Plant Kingdom
Plant Kingdom emerged as a means to reflect on the ways that life on our planet is dependent upon, enriched by, and indebted to plants. The elements of this exhibition, both in the Gallery and offsite, present and engage with the ways in which plants are integral to the cultivation and creation of material culture, and how this represents the larger value of plants to our planet.
The exhibition features the work of eight artists whose subject matter, materials, or conceptual framework investigates these intersections. Works in the Gallery include digital and physical images, installation, sculpture, textiles, performance, and hand-made musical instruments. A collaborative performance and a newly established garden bring us outside of the gallery space, during and beyond the exhibition duration.
Exploring the physical properties of plant matter, Cecil Day’s evocative series of intaglio and relief-print diptychs capture the linear and flat qualities of vegetative forms.

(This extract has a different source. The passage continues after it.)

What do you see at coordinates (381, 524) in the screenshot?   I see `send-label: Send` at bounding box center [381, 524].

David Gowman has made a series of woodwind instruments from found branches and tree limbs that can be played and are in specific keys. Anna Heywood-Jones uses marigold plants to dye the papers in an immersive wall assemblage, while Frances Dorsey has created a suite of jacquard-woven portraits of local plants, dyed with those plant materials.
The nature of plant biology and growth percolates through other works: Dorsey’s sculptural seed forms made from plant-based materials that suggest the seed as animate living beings, or Steve Higgins’ teeming installation of 100 huge and tiny constructed forms that evoke wood in both metaphorical and literal ways. Sharon Kallis considers ideas of connection and networking through a shared performative project deploying east coast/west coast nettles, weaving looms, and the internet.
In July, as the exhibition comes to a close, Ursula Johnson and Lisa Myers present a performance about longing for contact, using the existence of underground networks of mycelia as a metaphor. Their performance will consider ideas of connectivity that are explored within the Gallery, in the garden, and through other forms of plant life growing on the Dalhousie campus.
Incorporating living plants into the scope of a temporary exhibition has been a vital component of the planning of Plant Kingdom. Inspired by the butterfly gardens established across Canada by artist Mike MacDonald (1941-2006), a native plant and pollinator garden was inaugurated on the Dalhousie University campus in the Spring of 2021, in partnership with Cathy Martin, Dalhousie’s Director of Indigenous Community Engagement and Michele Graveline, Advisor for the Indigenous Student Centre. Mi’kmaw scholar and artist Michelle Sylliboy proposed the concept of Jiksituinen, which translates into English as “Listen to Us,” and the garden’s design is centred around this Mi’kmaw glyph. Plants with traditional medicinal and cultural significance will be integrated into the site and as it grows the garden will become a collective teaching and learning space - as well as a welcoming spot for everyone to rest, contemplate, and observe the plants and insects as they nurture each other.